START Records for this exercise

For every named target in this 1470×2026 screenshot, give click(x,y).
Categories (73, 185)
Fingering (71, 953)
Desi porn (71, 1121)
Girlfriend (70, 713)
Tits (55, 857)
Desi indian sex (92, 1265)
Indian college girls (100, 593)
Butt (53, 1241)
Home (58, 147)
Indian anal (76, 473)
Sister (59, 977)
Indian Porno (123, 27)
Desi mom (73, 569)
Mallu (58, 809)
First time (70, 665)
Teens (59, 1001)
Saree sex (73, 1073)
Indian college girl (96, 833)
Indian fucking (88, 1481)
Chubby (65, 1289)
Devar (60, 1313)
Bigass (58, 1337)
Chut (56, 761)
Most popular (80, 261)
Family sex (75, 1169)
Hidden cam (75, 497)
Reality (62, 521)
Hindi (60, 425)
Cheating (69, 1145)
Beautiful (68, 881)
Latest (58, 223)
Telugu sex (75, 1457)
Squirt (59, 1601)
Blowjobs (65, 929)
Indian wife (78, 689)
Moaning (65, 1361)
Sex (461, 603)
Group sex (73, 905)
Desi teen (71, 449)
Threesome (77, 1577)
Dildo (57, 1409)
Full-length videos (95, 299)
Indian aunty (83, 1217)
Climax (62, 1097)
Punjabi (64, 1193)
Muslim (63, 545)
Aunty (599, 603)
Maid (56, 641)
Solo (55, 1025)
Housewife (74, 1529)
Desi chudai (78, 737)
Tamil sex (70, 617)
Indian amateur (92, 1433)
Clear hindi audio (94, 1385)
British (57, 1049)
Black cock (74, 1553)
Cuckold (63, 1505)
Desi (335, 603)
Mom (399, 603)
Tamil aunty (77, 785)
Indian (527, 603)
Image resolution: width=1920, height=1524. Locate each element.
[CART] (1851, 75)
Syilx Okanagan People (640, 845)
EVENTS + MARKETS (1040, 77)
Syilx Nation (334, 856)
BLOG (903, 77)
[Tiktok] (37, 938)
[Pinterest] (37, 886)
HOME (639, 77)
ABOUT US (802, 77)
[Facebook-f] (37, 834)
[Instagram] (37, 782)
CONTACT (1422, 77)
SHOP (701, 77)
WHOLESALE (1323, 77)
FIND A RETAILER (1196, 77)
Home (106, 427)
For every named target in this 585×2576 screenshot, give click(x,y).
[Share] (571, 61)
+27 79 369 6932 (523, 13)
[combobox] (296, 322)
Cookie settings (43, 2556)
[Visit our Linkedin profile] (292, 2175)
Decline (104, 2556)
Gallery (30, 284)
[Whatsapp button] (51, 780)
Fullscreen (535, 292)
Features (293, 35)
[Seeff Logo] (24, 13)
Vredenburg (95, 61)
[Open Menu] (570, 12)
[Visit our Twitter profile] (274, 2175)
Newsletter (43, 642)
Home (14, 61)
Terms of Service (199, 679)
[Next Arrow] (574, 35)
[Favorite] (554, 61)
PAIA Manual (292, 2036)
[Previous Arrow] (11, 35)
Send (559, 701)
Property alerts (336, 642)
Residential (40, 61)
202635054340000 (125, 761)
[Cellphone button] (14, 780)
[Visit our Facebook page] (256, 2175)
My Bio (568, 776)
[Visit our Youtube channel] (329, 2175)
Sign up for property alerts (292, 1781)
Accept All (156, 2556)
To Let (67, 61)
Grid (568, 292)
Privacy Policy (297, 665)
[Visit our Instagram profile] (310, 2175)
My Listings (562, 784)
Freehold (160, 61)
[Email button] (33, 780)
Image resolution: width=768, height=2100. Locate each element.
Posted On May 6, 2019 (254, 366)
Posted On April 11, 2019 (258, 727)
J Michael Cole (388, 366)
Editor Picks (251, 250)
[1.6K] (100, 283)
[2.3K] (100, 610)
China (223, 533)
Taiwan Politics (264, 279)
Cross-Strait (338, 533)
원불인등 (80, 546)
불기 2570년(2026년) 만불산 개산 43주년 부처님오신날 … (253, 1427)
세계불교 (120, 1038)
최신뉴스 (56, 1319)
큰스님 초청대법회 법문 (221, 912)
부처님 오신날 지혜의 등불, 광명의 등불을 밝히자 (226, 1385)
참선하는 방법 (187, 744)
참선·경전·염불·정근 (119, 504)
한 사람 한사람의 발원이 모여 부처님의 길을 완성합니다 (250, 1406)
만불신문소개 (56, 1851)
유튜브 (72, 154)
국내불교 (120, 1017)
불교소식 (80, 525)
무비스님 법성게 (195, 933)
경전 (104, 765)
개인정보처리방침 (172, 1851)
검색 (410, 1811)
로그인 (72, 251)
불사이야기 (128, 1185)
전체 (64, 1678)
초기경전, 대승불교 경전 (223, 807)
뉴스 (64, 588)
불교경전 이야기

END Records for this exercise

What needs to be done:
What lines of the preceding data include the string "every"? Pull them out.

Answer box:
For every named target in this 1470×2026 screenshot, give click(x,y).
For every named target in this 585×2576 screenshot, give click(x,y).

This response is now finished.